According to the IMD Competitiveness Index, the Malaysian economy was the 14th most competitive market in the world and fifth among countries with a population of over 20 million, which placed it above places like Japan, Australia, and the United Kingdom. The World Bank also listed it as the sixth easiest country in the world to do business and the sixth most active country for foreign investment by FPM.
As with most emerging or frontier markets, there is an element of geopolitical risk and monetary policy risk associated with investing in Malaysia. The country's political tensions in 2008 weighed on the country, while the country has run ballooning deficits in the past that have drawn investor scrutiny. Political and electoral issues also continue to plague the country and introduce instability.
Investing in Malaysia's Stock Market
Exchange-traded funds (ETFs) represent the easiest way to invest in Malaysia. By holding a diverse basket of stocks, these securities offer instant diversification and are easily bought and sold on U.S. stock exchanges. The most popular ETF used to invest in Malaysia is the iShares MSCI Malaysia Index Fund (NYSE: EWM), which mimics the MSCI Malaysia Index.

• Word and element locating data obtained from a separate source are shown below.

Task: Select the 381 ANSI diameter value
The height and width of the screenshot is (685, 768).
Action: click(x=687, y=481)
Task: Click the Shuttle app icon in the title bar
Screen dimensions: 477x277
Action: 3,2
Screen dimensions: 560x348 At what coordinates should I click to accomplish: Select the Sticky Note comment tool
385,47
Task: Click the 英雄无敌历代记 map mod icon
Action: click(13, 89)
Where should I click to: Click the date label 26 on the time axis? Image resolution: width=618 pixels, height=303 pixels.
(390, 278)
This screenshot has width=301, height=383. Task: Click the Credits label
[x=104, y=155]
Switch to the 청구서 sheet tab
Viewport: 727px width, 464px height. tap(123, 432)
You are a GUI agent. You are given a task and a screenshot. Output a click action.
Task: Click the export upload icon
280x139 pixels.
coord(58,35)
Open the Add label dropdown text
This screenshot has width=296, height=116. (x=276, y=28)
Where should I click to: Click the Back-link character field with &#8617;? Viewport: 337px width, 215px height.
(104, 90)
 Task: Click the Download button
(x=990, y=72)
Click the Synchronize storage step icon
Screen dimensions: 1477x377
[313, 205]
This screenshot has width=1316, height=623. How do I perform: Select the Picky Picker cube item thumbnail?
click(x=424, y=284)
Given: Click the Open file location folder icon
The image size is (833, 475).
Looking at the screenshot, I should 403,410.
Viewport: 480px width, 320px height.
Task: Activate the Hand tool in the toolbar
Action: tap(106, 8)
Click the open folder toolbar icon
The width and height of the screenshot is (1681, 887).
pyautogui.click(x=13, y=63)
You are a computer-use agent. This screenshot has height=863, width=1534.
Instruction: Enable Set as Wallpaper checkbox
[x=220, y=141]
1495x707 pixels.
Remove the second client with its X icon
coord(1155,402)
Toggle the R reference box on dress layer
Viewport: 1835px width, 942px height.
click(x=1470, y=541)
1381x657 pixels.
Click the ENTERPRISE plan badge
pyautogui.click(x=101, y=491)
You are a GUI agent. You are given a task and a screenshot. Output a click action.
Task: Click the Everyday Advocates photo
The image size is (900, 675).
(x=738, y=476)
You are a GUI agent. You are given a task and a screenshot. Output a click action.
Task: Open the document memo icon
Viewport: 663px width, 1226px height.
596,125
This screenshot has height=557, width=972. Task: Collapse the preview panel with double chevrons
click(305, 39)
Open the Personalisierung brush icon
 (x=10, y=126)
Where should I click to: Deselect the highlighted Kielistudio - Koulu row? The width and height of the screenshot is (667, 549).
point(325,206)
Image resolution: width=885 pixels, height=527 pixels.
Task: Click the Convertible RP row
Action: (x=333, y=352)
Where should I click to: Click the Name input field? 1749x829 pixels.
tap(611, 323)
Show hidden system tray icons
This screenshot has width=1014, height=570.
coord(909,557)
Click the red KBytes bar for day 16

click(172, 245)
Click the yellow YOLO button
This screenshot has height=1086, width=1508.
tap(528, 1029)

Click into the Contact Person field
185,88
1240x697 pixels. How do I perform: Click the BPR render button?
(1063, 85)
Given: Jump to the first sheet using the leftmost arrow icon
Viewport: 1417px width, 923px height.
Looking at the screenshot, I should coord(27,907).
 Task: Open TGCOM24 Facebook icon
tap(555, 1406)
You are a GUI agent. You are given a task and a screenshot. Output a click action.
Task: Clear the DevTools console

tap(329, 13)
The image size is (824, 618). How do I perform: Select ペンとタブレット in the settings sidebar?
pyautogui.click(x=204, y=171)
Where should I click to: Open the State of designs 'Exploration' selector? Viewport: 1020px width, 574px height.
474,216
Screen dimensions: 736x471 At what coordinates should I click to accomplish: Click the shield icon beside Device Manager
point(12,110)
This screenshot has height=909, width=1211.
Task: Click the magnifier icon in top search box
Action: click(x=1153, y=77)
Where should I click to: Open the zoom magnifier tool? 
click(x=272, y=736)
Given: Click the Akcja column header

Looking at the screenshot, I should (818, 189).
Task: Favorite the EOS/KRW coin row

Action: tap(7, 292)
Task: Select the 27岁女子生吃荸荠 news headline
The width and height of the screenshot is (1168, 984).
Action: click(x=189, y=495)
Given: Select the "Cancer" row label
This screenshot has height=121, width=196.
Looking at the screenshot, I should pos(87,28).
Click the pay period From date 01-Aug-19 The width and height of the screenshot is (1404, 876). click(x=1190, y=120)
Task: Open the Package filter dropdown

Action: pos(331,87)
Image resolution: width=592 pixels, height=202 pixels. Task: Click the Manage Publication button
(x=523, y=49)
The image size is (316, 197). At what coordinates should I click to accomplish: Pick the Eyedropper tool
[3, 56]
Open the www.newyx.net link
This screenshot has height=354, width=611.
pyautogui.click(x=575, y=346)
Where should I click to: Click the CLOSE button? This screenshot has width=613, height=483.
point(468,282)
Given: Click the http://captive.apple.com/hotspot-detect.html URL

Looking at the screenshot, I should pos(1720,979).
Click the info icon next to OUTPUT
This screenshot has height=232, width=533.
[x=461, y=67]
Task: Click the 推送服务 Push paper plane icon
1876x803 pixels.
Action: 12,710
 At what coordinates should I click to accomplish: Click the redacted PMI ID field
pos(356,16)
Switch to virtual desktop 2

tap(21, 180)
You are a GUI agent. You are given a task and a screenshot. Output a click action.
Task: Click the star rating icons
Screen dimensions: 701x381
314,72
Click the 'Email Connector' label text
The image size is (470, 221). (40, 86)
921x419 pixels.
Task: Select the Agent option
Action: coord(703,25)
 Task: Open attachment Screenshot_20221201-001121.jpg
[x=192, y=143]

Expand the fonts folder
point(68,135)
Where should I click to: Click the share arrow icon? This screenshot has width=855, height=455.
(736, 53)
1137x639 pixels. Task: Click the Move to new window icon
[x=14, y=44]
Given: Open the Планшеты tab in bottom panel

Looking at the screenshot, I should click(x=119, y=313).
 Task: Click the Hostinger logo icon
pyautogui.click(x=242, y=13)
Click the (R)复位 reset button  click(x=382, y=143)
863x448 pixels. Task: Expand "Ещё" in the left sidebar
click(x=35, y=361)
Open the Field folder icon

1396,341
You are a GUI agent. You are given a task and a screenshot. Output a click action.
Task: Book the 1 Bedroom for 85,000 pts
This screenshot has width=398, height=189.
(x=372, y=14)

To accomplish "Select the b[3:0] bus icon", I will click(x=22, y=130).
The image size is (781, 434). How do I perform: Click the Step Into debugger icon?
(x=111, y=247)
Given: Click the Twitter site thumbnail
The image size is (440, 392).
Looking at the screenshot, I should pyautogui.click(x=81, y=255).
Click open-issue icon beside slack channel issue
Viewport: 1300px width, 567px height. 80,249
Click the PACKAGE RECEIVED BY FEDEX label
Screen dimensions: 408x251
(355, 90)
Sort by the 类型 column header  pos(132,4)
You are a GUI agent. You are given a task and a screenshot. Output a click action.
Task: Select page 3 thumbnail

American Depository Receipts (ADRs) represent another option for international investors looking to avoid foreign exchanges. These individual companies could be purchased as a small part of a larger portfolio. But investors should be aware that many of these ADRs are relatively illiquid and may be difficult to buy and sell at attractive prices.
Here are some of the most popular Malaysian ADRs:
- Malayan Banking Berhad (MLYBY)
- Genting Berhad (GEBHY)
- Genting Malaysia Bhd (GMALY)
- MBf Holdings Berhad (MBFBY)
- Tenaga Nasion Berhad (TNABY)
Finally, international investors can invest in the country's stock exchange—the Bursa Malaysia. With just under 1,000 listed companies, the exchange is one of the largest in Asia and offers a wide variety of investment choices. The downside is that U.S. investors must open foreign brokerage accounts and may be subject to paying foreign capital gains taxes on any profits.
Malaysian Real Estate Investment
After refocusing its efforts many years ago, Malaysia has made tourism its third-largest revenue contributor. This has made real estate investment a very popular alternative form of investment for many international investors. According to the Global Property Guide, average home prices have risen nearly 50% between 2002 and 2012, while the market remains highly competitive.
Despite these favorable outcomes, there are several risks that investors should carefully consider. Government attempts to make housing more affordable have led to an oversupply while there were new restrictions on foreign buying put in place during the economic crisis that began in 2008. The rental market also remains very small relative to the U.S.
There are not many publicly traded real estate trusts for investors to choose from, like in the United States, but investors can purchase property directly or invest in various property management firms.